Just Be Patient; The Stock Will Rebound
By Matt Siegel

(FORTUNE Magazine) – Your shares of Deadbeat Inc. have fallen from $100 to $3? Be patient. Think long term. Eventually, they always come back.

That, says Peter Lynch, the legendary mutual fund manager, is one of the most dangerous things people say about stock prices. Now, there's nothing inherently wrong with buy-and-hold or taking a long-term view. But sometimes you've got to know when to fold 'em.

Say you'd invested $10,000 in Joseph Schlitz Brewing Co. in the early 1970s. Back then it was one of Morgan Guaranty Co.'s "Nifty 50" growth stocks. After all, there'll always be a market for beer, right? But Schlitz was unable to adapt when fierce competition hit the sleepy industry. The stock tumbled from $58 in 1972 to $7 in early 1980, until finally Schlitz was bought out by Stroh Brewery Co. in 1982. For your $10,000 investment (assuming you had patiently reinvested all dividends), you would have gotten a whopping $376.

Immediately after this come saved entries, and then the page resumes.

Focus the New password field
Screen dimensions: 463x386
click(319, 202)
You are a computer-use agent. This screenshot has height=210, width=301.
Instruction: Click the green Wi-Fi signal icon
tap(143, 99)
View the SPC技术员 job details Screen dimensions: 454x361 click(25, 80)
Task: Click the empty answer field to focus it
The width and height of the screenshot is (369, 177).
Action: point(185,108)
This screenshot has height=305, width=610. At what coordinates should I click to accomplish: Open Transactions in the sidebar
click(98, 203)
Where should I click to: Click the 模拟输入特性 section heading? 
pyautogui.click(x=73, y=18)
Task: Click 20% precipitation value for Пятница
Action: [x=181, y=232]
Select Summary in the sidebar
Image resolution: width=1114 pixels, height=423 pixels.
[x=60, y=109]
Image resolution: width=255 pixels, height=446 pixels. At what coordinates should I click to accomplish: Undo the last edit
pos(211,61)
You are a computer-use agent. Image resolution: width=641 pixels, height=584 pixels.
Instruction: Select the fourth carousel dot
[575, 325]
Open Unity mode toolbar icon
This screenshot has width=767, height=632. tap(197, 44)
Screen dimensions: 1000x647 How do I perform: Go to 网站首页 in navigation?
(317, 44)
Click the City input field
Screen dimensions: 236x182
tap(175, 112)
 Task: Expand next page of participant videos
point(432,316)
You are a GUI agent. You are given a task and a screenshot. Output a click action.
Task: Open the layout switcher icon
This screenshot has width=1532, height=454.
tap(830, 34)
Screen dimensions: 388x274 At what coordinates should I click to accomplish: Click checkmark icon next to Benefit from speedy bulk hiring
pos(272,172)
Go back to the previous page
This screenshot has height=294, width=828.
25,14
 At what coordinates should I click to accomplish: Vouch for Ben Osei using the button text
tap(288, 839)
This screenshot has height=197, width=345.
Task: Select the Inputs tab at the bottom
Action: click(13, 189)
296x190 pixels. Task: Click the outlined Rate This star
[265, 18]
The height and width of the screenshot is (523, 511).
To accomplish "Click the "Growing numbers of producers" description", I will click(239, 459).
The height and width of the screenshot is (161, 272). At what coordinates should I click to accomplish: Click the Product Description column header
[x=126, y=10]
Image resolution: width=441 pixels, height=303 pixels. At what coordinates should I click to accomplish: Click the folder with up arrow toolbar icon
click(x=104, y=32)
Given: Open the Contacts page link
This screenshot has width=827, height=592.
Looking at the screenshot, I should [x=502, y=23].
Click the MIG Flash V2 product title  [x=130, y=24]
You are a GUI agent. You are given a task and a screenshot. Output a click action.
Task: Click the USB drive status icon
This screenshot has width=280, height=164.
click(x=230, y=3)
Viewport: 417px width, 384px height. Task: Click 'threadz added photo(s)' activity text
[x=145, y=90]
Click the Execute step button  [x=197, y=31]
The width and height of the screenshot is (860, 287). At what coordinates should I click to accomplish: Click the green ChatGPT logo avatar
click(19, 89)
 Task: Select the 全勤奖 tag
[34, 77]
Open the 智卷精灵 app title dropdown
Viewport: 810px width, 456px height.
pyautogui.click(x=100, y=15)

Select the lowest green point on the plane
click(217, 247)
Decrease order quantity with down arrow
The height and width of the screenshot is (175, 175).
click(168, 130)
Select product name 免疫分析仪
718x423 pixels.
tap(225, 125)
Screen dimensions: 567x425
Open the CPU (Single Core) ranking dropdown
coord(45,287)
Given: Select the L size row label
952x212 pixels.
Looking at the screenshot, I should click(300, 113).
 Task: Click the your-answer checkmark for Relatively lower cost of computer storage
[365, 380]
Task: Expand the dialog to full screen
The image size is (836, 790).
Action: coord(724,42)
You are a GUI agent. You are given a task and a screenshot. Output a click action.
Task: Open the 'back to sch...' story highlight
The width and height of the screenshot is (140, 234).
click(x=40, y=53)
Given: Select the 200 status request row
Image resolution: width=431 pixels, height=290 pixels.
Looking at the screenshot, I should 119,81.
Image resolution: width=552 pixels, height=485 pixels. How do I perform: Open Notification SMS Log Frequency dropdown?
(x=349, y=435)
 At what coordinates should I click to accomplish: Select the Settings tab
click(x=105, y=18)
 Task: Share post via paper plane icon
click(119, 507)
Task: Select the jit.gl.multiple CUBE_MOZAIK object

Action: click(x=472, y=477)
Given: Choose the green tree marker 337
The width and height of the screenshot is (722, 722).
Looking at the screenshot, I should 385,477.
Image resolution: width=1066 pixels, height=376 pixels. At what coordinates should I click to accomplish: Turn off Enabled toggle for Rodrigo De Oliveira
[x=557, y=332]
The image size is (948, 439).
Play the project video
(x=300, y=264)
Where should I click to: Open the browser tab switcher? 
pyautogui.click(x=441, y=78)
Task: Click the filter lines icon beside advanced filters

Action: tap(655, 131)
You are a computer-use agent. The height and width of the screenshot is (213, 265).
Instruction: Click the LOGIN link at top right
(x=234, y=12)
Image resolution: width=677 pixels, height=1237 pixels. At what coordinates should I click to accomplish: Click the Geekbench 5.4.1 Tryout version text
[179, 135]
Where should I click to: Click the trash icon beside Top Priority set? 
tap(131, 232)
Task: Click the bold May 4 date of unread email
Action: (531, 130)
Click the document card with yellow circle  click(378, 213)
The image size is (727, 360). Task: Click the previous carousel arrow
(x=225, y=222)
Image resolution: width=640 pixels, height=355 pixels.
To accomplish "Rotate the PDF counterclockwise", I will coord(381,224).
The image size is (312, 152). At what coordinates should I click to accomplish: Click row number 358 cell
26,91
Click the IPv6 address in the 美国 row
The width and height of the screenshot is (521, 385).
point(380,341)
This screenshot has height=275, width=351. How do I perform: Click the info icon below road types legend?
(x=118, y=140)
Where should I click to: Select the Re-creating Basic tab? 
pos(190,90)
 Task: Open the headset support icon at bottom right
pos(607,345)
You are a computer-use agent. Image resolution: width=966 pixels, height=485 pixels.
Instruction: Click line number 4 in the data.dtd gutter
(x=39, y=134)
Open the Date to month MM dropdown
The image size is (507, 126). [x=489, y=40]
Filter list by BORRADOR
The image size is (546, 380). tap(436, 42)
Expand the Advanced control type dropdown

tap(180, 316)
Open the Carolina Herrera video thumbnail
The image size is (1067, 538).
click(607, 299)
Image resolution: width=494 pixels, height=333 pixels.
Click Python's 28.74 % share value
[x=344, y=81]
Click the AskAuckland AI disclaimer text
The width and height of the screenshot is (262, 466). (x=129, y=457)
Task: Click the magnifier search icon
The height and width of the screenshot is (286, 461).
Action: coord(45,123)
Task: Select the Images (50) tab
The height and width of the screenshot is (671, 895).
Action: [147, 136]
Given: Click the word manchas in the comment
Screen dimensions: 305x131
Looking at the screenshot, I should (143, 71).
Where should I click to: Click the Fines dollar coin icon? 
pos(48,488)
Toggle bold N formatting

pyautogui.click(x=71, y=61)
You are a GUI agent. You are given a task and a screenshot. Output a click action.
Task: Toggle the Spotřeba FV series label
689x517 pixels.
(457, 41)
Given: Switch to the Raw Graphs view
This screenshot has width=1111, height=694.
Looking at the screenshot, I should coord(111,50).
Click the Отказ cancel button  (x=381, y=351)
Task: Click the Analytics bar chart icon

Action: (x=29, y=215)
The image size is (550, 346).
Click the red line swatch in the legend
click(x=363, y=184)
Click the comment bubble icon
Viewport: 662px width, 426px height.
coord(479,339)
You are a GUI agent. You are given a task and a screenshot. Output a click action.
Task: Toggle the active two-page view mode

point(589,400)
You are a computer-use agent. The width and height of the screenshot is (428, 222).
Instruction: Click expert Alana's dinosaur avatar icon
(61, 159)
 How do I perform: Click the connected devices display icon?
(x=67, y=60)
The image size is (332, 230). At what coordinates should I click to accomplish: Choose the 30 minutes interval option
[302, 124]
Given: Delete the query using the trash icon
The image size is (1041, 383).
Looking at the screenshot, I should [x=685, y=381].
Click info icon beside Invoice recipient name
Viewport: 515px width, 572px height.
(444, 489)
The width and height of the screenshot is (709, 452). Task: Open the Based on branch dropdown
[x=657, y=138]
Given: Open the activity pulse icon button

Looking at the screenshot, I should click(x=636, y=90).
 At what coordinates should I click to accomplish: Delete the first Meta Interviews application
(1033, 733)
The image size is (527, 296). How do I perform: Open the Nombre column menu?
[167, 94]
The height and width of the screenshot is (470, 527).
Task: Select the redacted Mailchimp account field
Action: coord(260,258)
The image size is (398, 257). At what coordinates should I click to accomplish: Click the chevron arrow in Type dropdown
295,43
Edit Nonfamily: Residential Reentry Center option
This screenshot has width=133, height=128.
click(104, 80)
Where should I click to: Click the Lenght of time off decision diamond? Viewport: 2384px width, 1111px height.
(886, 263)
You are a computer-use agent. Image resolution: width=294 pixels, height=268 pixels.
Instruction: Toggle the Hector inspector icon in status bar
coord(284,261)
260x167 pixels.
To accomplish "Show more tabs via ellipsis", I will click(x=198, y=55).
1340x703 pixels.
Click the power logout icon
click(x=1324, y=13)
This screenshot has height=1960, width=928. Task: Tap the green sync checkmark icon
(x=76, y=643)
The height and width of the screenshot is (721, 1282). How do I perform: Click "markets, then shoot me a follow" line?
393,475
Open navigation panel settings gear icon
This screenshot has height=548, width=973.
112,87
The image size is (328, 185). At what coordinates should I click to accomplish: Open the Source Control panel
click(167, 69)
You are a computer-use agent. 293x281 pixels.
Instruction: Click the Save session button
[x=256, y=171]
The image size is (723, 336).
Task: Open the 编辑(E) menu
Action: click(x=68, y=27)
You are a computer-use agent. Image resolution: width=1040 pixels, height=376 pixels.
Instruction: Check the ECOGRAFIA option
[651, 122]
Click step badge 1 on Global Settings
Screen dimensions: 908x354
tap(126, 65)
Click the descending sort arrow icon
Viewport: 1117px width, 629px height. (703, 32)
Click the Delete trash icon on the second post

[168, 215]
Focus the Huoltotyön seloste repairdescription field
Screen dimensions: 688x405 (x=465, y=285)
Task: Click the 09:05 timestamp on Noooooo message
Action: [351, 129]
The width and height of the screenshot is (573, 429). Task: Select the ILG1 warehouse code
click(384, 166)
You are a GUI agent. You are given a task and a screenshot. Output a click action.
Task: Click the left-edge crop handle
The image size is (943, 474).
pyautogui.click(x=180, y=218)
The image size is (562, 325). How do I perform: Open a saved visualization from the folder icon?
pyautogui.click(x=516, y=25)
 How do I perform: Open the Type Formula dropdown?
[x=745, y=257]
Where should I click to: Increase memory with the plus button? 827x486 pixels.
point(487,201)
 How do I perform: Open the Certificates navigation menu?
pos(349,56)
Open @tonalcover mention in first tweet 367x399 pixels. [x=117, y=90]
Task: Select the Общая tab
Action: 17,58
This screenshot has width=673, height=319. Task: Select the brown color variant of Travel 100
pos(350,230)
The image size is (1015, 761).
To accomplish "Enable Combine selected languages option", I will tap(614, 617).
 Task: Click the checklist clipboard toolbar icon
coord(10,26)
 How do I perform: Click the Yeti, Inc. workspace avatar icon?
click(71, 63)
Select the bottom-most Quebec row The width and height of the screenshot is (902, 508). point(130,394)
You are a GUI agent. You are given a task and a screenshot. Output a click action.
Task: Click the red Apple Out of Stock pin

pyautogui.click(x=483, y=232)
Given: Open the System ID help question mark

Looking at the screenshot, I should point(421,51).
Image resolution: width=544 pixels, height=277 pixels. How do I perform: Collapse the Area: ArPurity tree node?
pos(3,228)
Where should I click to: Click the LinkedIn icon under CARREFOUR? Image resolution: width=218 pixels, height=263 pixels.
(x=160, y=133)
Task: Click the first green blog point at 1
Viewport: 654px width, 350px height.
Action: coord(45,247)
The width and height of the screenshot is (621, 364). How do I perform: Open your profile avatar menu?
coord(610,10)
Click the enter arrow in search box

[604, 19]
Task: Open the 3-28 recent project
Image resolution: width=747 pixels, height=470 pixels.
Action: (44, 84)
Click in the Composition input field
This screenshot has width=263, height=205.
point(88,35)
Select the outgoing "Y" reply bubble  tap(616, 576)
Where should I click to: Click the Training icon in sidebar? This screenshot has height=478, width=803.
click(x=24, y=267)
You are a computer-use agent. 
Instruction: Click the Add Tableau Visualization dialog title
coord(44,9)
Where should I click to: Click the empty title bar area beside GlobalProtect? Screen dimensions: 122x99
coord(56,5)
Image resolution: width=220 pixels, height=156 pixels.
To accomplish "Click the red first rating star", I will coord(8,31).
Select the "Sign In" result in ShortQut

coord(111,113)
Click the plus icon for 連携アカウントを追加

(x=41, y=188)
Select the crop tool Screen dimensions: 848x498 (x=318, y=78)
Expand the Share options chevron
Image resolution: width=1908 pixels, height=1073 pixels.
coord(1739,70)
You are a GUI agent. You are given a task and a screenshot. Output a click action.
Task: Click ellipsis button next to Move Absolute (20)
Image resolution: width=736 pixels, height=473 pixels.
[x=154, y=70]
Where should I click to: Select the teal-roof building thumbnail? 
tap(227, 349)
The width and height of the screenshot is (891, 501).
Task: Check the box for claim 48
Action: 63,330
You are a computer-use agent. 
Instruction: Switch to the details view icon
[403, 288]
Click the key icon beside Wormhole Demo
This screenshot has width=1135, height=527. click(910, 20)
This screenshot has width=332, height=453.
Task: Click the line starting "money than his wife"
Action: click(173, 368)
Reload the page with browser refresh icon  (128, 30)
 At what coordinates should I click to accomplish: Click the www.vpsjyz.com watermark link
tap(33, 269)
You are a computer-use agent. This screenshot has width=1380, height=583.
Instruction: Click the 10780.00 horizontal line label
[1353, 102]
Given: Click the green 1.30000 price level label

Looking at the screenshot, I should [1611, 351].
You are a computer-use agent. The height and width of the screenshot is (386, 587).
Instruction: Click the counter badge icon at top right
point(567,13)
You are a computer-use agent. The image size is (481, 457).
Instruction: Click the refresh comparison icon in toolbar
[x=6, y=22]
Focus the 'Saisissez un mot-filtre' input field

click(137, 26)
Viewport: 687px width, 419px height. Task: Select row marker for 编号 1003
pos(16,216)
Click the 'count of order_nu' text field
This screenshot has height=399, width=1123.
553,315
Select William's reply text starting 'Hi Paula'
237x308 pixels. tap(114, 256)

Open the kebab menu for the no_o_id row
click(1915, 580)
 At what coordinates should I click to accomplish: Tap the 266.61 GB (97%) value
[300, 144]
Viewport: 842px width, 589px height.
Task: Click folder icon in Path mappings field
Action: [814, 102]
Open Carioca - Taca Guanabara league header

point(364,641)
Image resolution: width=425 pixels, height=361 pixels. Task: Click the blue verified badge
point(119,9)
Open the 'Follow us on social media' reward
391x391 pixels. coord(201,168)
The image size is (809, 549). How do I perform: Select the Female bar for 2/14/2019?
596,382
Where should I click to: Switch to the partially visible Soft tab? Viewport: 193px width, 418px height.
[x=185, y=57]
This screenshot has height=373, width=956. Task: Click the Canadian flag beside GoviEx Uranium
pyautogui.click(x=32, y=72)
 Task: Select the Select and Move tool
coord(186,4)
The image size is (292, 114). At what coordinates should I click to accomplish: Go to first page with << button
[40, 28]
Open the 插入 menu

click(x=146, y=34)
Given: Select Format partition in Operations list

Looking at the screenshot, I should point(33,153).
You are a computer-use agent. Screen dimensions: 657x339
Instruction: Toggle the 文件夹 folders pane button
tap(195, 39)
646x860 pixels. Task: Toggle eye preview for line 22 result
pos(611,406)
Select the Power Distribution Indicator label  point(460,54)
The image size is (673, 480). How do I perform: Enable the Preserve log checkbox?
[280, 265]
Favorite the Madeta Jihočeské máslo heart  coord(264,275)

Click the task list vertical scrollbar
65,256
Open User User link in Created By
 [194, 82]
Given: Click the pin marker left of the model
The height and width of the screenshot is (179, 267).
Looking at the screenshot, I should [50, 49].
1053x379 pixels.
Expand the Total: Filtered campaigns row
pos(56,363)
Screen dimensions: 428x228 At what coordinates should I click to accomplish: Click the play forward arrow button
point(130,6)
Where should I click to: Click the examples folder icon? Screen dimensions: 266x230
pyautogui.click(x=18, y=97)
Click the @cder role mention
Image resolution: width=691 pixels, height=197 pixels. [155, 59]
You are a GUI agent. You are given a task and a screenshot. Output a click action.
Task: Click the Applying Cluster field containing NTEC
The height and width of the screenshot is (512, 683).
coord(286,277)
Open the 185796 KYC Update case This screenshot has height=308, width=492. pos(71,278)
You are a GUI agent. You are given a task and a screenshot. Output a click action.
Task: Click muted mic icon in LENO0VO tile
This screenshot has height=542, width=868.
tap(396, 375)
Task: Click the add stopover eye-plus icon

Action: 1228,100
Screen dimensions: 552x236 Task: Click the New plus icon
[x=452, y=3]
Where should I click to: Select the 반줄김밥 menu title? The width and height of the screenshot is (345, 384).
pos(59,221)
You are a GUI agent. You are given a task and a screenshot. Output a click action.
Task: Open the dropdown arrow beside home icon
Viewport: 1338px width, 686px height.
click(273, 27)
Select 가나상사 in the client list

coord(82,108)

Or take Transitron Electronic Corp. In 1959 this transistor and semiconductor maker, located along Boston's famed Route 128, was a cutting-edge tech play. Its stock climbed from $36 at its IPO in 1959 to $60 the following June. Then Fairchild Semiconductor came up with a better transistor-making technology. By 1963 the stock was down to $4; in 1986 the company was liquidated. Net payout for a $10,000 investment in common stock: zilch. The lesson, says Lynch, is that "They always come back" makes about as much sense as "They never fall." He adds: "These are not lottery tickets. If the company does well over the long term, then the stock does well."